Nathain Jenkins, 32, of Valdosta, was shot in a Walgreens store late Friday night, according to the Cobb County police.
“I was on the phone with him. He FaceTimed me. He put me in his pocket,” friend Hayley Glaze told local news station 11 Alive. “Basically, the police had him cornered. They were yelling at him. He was yelling back my hands are up.
“This is uncalled for, especially if his hands were up. He stated his hands were up, and y’all still shot him," Glaze added. "There’s no way he could’ve reached for anything. He’s not like that. He’s not dumb.”
The Georgia Bureau of Investigation, which is now investigating the shooting at the request of local police, said in a statement Jenkins had “outstanding warrants” for unspecified crimes.

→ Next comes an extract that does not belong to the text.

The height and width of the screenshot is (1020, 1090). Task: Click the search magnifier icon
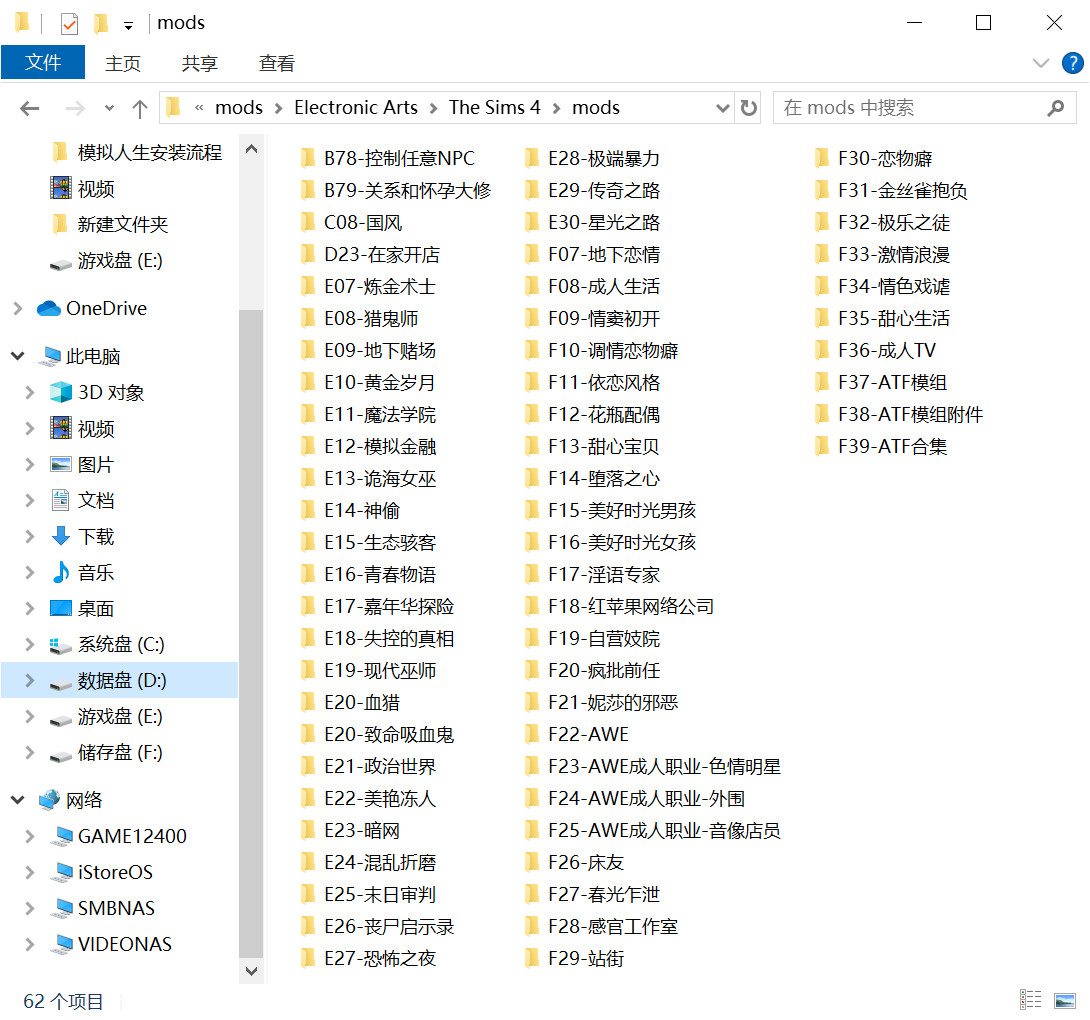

“During the ensuing altercation, the suspect, who was armed with a gun, was shot,” the Cobb County police said in a statement.
Darlland Jackson, Jenkins’ father, said the 32-year-old called him and said he was in some kind of unspecified trouble. Jackson said he was also on the phone with Jenkins, who had previously struggled with drug and psychological problems, during the shooting.
“Before you know it, I heard gunshots. So I drove around to this Starbucks right here and the cops were saying, ‘Get down! Get down! Get down!’ and stuff like that. Then I heard more shots, and I didn’t hear from him no more,” Jackson told local news station WSB-TV.
The Independent has contacted the Georgia Bureau of Investigation for more information.
On Saturday, friends and family of Jenkins, a father of five, gathered at the location of the shooting for a vigil.
Jackson said he still hasn’t heard from police about what happened.
"Nothing, nothing, nothing…you killed my son and now I got to wait here for you to talk to me?" he told Fox 5 Atlanta.
Since 2016, Cobb County police fatally shot 21 people, two-thirds of them Black and Hispanic, according to a Washington Post database, in an area with a more than 50 percent white population.